* [Exercise material]:
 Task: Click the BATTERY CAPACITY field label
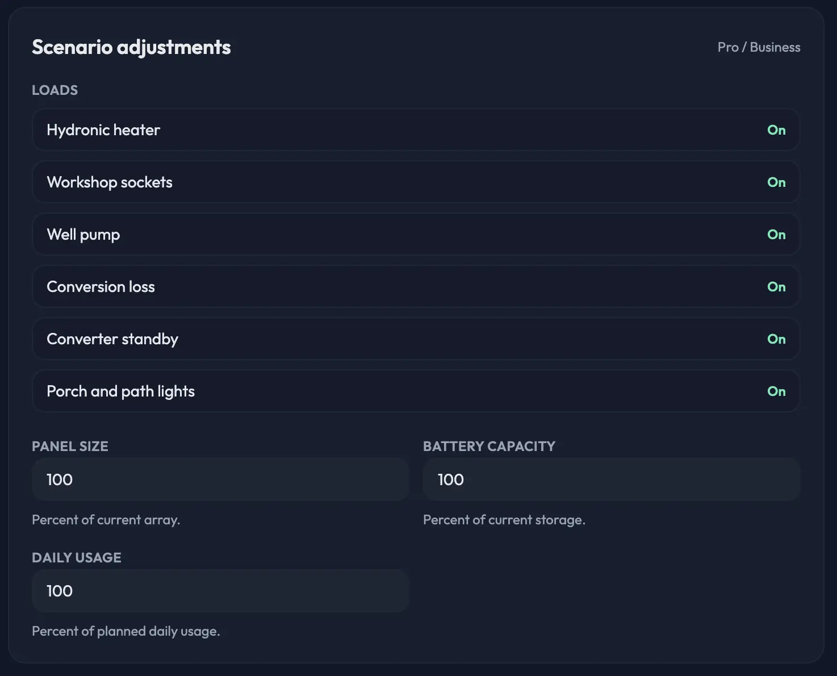(x=489, y=447)
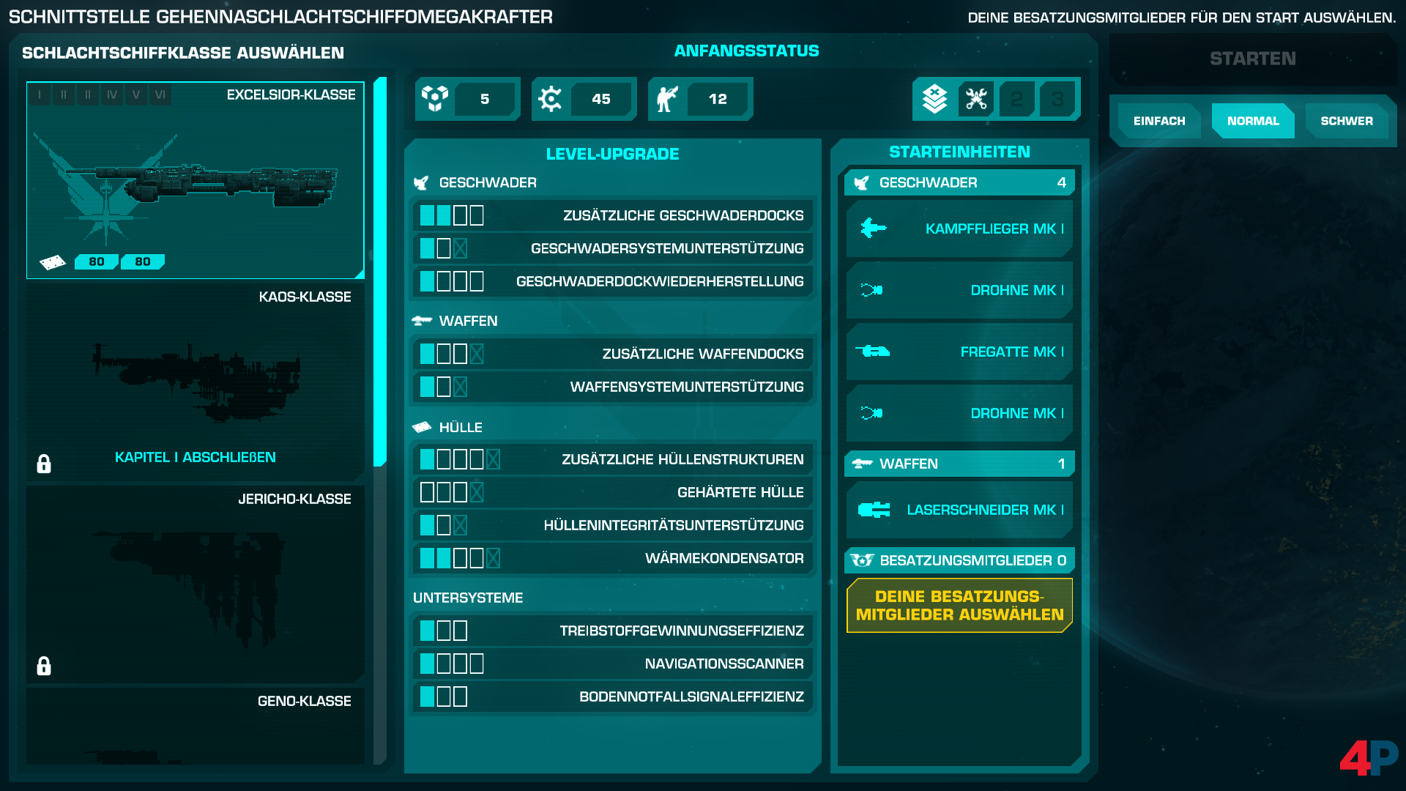Screen dimensions: 1406x791
Task: Click Deine Besatzungsmitglieder Auswählen
Action: [x=959, y=605]
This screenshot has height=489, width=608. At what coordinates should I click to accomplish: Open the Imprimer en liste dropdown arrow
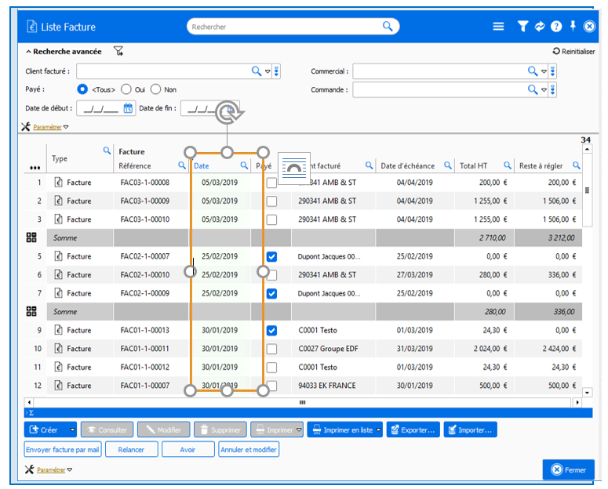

* [Objective]: Can you give these rows again with "dropdown arrow" switched to "expand arrow" and everything else unchanged, leaving out the pictures?

* [Output for this task]:
 Task: Click the BATTERY CAPACITY field label
(x=489, y=447)
Screen dimensions: 1406x791
Task: Click Deine Besatzungsmitglieder Auswählen
Action: [x=959, y=605]
This screenshot has height=489, width=608. At what coordinates should I click to accomplish: Open the Imprimer en liste expand arrow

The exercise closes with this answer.